The primary study outcome was offspring overweight or obese based on sex- and age-specific body mass index (BMI) z-scores above the 85th percentile using the WHO child growth standards.

The researchers obtained baseline maternal data from questionnaires during face-to-face interviews at recruitment, including medical history, age, educational level, socioeconomic status, physical activity, smoking status, and alcohol intake.

In addition to the gestational age at birth and delivery type, they obtained data on child-related variables, including sex, length, and weight at birth.

The team assessed prenatal diet using standardized 45-component food-frequency questionnaires (FFQs) at gestational weeks 12, 24, and 36 and calculated relative MedDiet (rMedDiet) scores. They measured offspring height and weight at four years.

They estimated the total daily calorie intake using the REGAL food table and determined household socioeconomic status using the Catalan classification of occupations (CCO-2011).

The researchers assessed physical exercise using the International Physical Activity Questionnaire (IPAQ) and categorized gestational weight gain (GWG) using the 2009 Institute of Medicine (IOM) recommendations.

They performed multivariate logistic regression modeling to determine the odds ratios (OR) for the association between prenatal diet and childhood obesity.

The ECLIPSES randomized clinical trial was conducted in Tarragona, Spain, from 2013 to 2017 to evaluate the efficacy of maternal iron supplementation in different dosages, adjusting for the initial hemoglobin levels during early gestation, on maternal iron status at the end of gestation.

Primary care midwives recruited 791 expecting women aged ≥18 years for the study during the initial prenatal visit (before week 12 of gestation).


The mean maternal age was 32; 70% were aged ≥30, and 42% were obese or overweight, with body mass index values ≥25 kg m-2.

Most (86%) mothers were from Spain, 44% received university-level education, 22% had high socioeconomic status, and 17% practiced smoking during pregnancy. Among the mothers, 29% showed low MedDiet adherence, whereas 23% were highly adherent.

The mean prenatal rMedDiet score was 9.80, and 26% of offspring were overweight or obese at four years, with a higher obesity prevalence among males (63%) than females (37%).

The team found significant anthropometric differences (height, weight, and body mass index) by sex.

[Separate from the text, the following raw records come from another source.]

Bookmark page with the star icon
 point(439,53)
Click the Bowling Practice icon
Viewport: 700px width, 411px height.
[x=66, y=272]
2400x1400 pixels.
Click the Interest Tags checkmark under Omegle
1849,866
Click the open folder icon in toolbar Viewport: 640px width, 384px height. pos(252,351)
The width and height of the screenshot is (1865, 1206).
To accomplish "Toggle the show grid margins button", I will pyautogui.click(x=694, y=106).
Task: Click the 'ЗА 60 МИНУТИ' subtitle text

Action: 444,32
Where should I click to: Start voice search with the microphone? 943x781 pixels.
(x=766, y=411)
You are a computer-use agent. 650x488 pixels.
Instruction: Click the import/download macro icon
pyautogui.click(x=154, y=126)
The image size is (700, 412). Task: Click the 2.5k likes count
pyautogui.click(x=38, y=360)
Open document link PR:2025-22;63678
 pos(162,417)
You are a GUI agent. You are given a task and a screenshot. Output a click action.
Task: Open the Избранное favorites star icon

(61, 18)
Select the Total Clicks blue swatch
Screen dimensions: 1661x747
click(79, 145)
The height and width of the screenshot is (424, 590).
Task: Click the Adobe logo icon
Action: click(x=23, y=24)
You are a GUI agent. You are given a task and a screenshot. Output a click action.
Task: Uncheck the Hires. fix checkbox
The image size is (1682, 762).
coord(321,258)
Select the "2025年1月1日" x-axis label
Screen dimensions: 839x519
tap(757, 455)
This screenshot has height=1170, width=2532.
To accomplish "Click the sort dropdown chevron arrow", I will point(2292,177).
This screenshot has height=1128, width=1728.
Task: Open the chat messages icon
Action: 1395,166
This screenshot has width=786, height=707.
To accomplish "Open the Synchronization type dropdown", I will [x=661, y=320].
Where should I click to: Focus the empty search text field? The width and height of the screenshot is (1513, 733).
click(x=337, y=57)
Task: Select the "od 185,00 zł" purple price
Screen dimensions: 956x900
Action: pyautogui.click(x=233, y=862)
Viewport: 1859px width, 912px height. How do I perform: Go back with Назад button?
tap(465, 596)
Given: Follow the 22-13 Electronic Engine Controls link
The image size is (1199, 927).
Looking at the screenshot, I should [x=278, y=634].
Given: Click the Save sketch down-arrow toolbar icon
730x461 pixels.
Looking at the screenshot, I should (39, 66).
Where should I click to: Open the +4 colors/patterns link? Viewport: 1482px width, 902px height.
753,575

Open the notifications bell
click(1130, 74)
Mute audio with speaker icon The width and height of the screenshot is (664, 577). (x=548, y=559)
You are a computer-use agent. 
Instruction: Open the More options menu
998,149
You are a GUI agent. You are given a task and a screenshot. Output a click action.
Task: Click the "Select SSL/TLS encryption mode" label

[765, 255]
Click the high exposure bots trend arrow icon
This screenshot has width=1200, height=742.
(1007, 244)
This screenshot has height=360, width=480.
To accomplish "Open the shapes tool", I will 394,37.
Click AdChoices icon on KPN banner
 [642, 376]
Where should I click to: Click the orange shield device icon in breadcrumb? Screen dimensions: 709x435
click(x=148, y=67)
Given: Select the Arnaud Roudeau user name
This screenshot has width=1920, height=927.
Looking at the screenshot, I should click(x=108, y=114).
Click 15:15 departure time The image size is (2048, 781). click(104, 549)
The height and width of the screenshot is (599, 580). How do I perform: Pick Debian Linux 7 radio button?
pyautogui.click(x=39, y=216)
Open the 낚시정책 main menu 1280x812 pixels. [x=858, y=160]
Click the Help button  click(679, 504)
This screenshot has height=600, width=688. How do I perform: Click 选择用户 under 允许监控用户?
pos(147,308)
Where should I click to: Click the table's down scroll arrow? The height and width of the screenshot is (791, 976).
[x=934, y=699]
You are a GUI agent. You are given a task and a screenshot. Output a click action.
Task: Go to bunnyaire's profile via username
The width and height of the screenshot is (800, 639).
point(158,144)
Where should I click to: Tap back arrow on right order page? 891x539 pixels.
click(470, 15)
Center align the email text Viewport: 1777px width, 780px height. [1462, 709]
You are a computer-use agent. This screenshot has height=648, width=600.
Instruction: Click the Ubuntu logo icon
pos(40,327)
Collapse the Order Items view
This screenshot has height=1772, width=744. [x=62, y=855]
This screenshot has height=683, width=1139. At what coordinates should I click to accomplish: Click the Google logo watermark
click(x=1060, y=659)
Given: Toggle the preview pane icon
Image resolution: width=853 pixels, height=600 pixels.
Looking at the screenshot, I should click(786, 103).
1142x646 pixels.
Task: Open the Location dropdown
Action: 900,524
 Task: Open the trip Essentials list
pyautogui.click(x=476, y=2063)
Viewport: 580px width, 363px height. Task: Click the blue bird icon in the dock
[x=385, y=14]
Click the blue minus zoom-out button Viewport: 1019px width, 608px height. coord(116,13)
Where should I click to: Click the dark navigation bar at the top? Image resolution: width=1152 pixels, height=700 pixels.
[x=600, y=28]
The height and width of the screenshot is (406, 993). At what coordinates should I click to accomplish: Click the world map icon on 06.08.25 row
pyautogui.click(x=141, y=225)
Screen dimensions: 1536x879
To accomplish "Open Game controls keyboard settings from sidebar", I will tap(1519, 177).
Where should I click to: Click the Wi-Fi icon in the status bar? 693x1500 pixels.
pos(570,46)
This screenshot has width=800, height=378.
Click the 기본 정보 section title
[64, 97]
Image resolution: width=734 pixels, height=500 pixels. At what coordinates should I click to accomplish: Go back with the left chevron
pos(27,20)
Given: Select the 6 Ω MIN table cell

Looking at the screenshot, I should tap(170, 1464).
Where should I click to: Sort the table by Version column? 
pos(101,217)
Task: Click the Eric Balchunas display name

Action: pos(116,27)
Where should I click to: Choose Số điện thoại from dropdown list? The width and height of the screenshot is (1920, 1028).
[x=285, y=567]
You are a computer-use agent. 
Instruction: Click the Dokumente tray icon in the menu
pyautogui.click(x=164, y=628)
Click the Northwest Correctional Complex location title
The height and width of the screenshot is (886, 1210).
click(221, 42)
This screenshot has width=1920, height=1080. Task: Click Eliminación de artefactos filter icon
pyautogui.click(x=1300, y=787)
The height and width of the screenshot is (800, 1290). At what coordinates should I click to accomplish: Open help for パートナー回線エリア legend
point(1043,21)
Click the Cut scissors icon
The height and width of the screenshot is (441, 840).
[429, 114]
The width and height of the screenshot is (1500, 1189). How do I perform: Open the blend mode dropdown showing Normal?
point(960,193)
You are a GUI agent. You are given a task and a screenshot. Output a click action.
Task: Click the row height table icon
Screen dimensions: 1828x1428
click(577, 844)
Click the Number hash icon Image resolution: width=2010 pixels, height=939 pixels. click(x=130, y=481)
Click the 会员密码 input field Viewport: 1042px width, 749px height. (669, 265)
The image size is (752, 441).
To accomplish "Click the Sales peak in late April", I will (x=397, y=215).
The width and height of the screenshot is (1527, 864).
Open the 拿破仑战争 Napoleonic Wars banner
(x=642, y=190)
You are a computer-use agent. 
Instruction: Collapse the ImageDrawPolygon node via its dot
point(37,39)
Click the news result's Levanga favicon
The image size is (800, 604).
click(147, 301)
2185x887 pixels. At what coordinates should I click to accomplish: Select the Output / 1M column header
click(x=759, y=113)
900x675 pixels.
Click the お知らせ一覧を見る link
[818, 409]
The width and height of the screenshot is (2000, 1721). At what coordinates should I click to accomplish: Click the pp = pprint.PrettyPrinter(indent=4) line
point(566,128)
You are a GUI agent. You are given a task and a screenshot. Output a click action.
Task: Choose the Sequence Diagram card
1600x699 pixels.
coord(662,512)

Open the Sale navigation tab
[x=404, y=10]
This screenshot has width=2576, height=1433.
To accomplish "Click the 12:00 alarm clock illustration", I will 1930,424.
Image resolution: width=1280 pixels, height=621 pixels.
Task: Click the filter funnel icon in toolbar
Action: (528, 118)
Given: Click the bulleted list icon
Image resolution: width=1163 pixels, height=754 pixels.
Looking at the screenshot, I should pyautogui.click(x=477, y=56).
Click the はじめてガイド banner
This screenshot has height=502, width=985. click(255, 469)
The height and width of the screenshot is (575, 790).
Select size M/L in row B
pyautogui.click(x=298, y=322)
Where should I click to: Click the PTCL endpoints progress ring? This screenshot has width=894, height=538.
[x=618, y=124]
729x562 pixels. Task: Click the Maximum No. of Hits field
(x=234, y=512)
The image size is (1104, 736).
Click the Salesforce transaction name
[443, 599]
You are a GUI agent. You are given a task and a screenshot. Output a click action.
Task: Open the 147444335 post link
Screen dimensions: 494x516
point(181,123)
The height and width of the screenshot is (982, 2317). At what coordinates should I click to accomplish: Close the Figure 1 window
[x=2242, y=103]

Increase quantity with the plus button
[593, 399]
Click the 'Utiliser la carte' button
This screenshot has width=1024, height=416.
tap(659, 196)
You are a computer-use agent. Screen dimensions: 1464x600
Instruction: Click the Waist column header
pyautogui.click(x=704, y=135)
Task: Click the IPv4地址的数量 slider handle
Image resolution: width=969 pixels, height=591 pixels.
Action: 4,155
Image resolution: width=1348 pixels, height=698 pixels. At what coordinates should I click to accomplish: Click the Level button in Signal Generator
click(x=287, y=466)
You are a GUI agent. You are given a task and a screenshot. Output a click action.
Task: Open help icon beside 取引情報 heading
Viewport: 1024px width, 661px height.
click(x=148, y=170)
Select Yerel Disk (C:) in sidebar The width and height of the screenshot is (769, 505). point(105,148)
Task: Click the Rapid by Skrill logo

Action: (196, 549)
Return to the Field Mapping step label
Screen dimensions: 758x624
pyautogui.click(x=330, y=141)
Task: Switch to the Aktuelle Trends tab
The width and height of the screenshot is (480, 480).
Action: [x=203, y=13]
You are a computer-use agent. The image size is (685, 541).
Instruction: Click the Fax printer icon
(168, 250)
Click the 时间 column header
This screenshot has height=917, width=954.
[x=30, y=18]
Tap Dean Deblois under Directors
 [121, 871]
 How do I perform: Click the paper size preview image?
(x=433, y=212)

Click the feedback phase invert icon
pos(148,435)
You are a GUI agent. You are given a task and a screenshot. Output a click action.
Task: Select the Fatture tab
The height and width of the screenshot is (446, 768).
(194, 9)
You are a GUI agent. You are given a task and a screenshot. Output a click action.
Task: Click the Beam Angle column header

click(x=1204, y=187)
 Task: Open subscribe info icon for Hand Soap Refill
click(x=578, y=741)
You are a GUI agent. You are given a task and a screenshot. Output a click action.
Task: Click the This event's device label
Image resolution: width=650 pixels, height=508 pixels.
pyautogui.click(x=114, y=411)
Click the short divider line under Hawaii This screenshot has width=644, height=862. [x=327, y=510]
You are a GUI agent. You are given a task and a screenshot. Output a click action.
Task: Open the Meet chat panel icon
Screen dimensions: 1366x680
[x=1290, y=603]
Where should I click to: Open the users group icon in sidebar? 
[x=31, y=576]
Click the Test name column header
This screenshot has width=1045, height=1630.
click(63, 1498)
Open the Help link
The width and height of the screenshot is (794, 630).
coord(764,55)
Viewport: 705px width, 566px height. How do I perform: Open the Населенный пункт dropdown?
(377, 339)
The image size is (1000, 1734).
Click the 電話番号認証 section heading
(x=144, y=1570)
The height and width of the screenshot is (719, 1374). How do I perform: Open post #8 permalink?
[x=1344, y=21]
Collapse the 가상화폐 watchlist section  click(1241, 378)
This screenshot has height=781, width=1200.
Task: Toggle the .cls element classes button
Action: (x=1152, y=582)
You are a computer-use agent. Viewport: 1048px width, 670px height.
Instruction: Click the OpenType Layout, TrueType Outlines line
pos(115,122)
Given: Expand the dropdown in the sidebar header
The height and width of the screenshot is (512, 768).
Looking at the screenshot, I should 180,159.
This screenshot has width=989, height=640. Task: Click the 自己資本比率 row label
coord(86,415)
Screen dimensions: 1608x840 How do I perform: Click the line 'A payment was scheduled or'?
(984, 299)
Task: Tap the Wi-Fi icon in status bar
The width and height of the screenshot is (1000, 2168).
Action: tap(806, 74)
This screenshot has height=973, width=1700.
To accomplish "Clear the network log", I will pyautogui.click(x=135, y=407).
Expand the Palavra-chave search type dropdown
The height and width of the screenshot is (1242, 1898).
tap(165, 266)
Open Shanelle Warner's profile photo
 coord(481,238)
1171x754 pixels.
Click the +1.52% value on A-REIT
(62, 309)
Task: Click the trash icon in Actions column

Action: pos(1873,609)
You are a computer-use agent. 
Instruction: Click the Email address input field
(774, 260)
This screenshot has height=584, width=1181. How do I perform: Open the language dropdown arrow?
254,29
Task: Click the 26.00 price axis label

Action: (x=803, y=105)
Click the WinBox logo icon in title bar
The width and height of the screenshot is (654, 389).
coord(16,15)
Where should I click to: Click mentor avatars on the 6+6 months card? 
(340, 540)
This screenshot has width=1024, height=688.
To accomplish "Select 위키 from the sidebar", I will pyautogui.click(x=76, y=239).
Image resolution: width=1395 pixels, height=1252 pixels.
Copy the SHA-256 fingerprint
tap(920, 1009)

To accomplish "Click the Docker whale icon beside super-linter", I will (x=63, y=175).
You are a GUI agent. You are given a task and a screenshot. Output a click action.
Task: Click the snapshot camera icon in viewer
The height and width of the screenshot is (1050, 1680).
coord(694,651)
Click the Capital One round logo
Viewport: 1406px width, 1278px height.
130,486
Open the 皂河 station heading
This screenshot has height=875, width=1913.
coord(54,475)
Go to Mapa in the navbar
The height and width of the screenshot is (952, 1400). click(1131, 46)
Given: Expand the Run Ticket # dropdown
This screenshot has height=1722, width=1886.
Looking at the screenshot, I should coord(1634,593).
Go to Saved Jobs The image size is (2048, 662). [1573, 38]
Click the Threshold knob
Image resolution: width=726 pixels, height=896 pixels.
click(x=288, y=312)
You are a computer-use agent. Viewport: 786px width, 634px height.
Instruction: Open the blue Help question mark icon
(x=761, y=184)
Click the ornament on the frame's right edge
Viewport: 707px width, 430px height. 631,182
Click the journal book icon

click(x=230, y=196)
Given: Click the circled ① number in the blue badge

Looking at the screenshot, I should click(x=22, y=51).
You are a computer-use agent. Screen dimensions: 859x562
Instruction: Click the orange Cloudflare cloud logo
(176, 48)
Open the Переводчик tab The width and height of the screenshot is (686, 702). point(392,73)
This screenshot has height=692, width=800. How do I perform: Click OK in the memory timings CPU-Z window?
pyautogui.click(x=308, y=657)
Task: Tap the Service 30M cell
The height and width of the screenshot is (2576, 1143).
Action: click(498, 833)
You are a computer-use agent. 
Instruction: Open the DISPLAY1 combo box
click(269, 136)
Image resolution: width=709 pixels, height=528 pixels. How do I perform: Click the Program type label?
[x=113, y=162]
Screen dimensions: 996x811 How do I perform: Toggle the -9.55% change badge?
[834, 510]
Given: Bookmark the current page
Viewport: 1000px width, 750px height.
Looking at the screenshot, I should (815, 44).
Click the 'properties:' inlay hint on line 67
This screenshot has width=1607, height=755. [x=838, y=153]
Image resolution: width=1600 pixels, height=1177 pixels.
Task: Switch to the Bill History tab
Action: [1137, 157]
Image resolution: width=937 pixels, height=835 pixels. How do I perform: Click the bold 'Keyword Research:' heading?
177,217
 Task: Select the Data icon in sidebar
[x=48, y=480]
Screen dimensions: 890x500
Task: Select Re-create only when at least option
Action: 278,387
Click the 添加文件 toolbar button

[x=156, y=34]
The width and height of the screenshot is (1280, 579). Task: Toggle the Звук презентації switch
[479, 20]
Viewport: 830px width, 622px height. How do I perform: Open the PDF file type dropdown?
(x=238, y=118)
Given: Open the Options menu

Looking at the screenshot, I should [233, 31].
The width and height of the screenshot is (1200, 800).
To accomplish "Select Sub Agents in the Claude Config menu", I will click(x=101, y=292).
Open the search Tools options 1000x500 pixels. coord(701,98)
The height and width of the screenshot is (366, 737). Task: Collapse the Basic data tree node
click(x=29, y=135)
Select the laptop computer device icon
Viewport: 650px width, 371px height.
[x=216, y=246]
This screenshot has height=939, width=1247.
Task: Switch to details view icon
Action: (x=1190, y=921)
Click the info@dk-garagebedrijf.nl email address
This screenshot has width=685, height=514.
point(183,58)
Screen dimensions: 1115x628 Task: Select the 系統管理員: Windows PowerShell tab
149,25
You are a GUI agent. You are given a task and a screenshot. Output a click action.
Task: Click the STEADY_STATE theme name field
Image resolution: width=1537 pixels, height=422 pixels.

The mean body mass index and body weight of offspring at four years were 16 kg m-2 and 18 kg, respectively.

Males had higher weight (19 versus 17 kg), BMI (16 versus 15.6), weight-for-age z scores (0.5 versus 0.1), and body mass index z-scores (0.7 versus 0.2) than females.

Overweight/obesity was less prevalent among offspring of mothers with university-level education, higher socioeconomic status, and higher gestational rMedDiet scores.

After adjusting for potential confounding variables, the team found higher prenatal MedDiet adherence related to a reduced risk of offspring being overweight or obese (OR for the highest versus lowest quartile, 0.3).

They obtained similar findings, stratifying by maternal age, early gestational BMI, educational attainment, smoking status, socioeconomic status, and GWG.

After confounder adjustment, the team found that each point increase in the prenatal MedDiet was associated with a 19% lower risk of children being overweight or obese at four years (OR, 0.8).

Smoking (OR, 2.5), pre-pregnancy overweight (OR, 2.5) or obesity (OR, 2.6), and excessive GWG (OR, 2.9) were considerably associated with offspring overweight or obese at four years.

The protective effects of MedDiet on offspring weight were higher among expecting women aged below 30 years with overweight or obese during initial gestation, those who did not smoke, and those with low socioeconomic status.


Overall, the study findings showed higher prenatal MedDiet adherence associated with lower reduced offspring overweight/obesity at four years, especially among university-educated mothers aged below 30 years from low socioeconomic backgrounds who did not smoke. Future studies could investigate whether the association persists across life stages.